▶ [TUGAS YANG DIBERIKAN A]: Tulis kembali bagian kutipan tentang diskusi AI mulai dari "Brigjen Pol. Trunoyudo" sampai "serta komunikasi publik.", dengan menukar "kecerdasan buatan" menjadi "AI".
▶ [TUGAS YANG DIBERIKAN B]: Menurut kutipan tentang diskusi AI, di mana FGD itu berlangsung?

Jakarta – Perkembangan teknologi kecerdasan buatan (AI) kembali menjadi fokus dalam Focus Group Discussion (FGD) bertajuk “Agentic Artificial Intelligence (A-AI): Komplikasi atau Solusi” yang berlangsung di Ruang Kelas Tekadku Pengabdian Terbaik, Graha Tanoto STIK, Jakarta, Senin (25/8/2025).
Brigjen Pol. Trunoyudo Wisnu Andiko, S.I.K., Karo Penmas Divhumas Polri, tampil sebagai pembicara utama yang menegaskan bahwa kecerdasan buatan merupakan persoalan strategis yang tidak bisa dianggap sekedar tren teknologi. Ia menegaskan dampak luas AI terhadap institusi Polri, keamanan nasional, serta komunikasi publik.
Sebagai pembuka, Brigjen Trunoyudo menyoroti sejarah mesin sandi Enigma yang dipakai oleh Jerman pada masa Perang Dunia II. Meski pada zamannya Enigma dianggap mustahil dibobol karena variasi kunci yang nyaris tak terbatas, inovasi Alan Turing melalui mesin Bombe pada tahun 1940 mampu menguraikan kode tersebut hanya dalam hitungan jam. “Dari kisah Enigma kita belajar, sekuat apa pun sebuah teknologi, selalu ada celah untuk dipahami dan ditangani. Prinsip ini relevan juga dengan AI di era sekarang,” ujarnya.

▶ [DATA YANG DISEDIAKAN]:
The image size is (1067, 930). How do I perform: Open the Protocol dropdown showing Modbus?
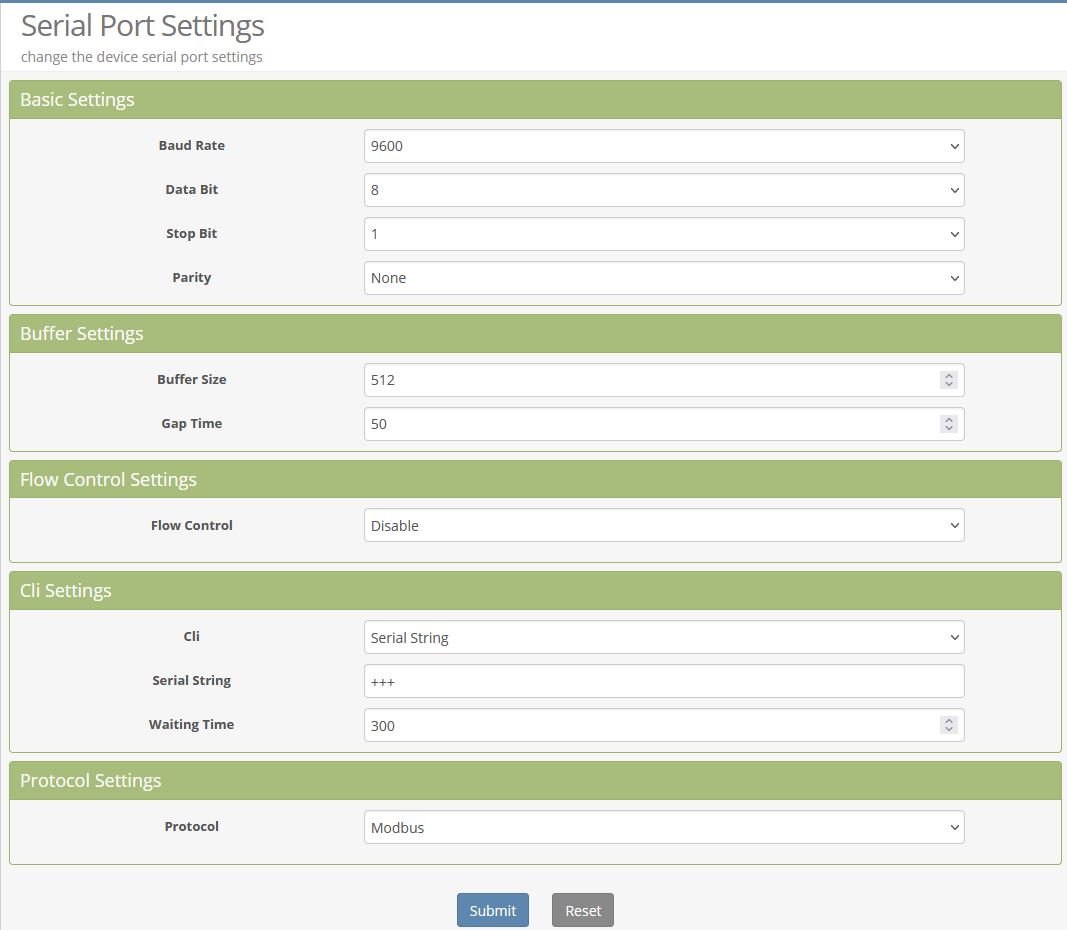pyautogui.click(x=663, y=827)
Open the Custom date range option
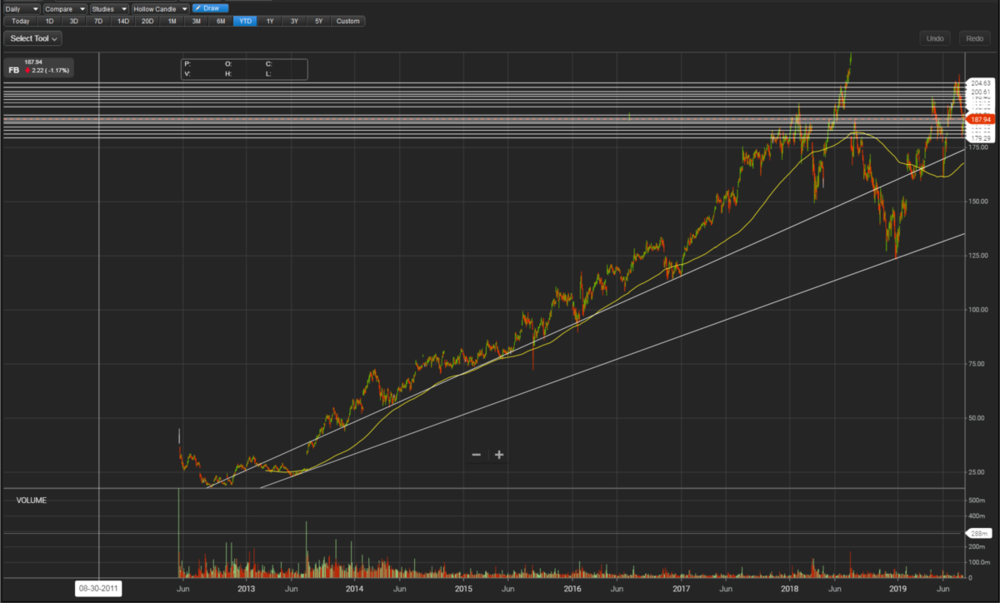The height and width of the screenshot is (603, 1000). click(348, 21)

▶ [HASIL A]:
Brigjen Pol. Trunoyudo Wisnu Andiko, S.I.K., Karo Penmas Divhumas Polri, tampil sebagai pembicara utama yang menegaskan bahwa AI merupakan persoalan strategis yang tidak bisa dianggap sekedar tren teknologi. Ia menegaskan dampak luas AI terhadap institusi Polri, keamanan nasional, serta komunikasi publik.

▶ [HASIL B]: Di Ruang Kelas Tekadku Pengabdian Terbaik, Graha Tanoto STIK, Jakarta.